The common_step method is not implemented in the base class—it will be provided by each specific model subclass. This follows the template method pattern from software design: the base class defines the general algorithm structure, while subclasses implement the specific details.

9.4 Setting Up a Trivial Model in Lightning

Now, let’s implement a simple model that doesn’t use embedding layers but treats location IDs as regular numerical features:

class TrivialModel(BasicModel):
    def __init__(self, other_dim, lr=1e-4):
        # other_dim is the dimension of features other than PU and DO
        super().__init__(lr)
        self.model = nn.Sequential(
            nn.Linear(other_dim + 2, 512),  # +2 for the two location IDs
            nn.ReLU(),
            nn.Linear(512, 1)
        )
        
    def common_step(self, batch, batch_idx):
        x, pu, do, y = batch
        # Concatenate all features
        X = torch.hstack((x, torch.unsqueeze(pu, 1), torch.unsqueeze(do, 1)))
        y_hat = self.model(X)
        y = y.view(-1, 1)  # Reshape target to match prediction shape
        return y, y_hat

The TrivialModel:

Treats location IDs as regular numerical features
Uses a simple network with one hidden layer of 512 units
Concatenates all input features into a single tensor
Implements the common_step method required by our base class

Before training, we need to determine the input dimension:

other_dim = train_dl.dataset[0][0].shape[0]

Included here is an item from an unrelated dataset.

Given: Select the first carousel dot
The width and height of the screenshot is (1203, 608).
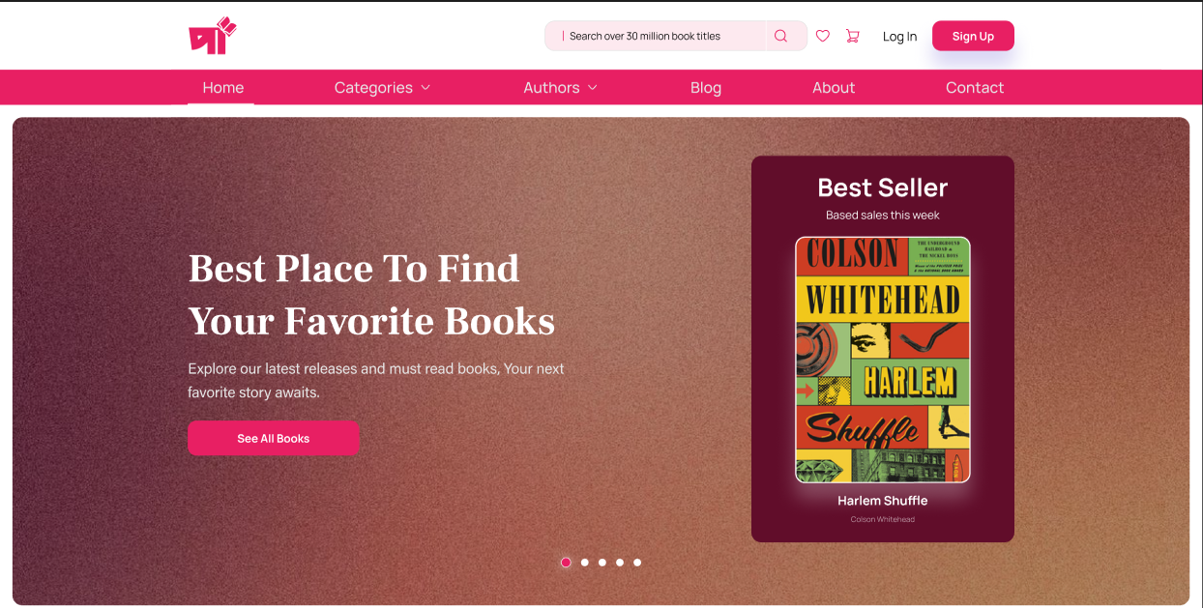Looking at the screenshot, I should (566, 563).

This extracts the dimension of the preprocessed features (excluding location IDs) from the first element of our training dataset.

9.5 Training and Testing

With our model defined, we can now train and evaluate it:

trivial_trainer = L.Trainer(deterministic=True, max_epochs=10)
trivial_model = TrivialModel(other_dim)
trivial_trainer.fit(trivial_model, train_dl, val_dl)
trivial_trainer.test(trivial_model, test_dl)

The L.Trainer class automates the training process. We specify: - deterministic=True to ensure reproducible results - max_epochs=10 to limit the number of training epochs

The fit method handles the entire training process, including:

Iterating through epochs
Processing batches
Computing gradients
Updating parameters
Validating after each epoch
Logging metrics

The test method evaluates the model on the test set after training is complete.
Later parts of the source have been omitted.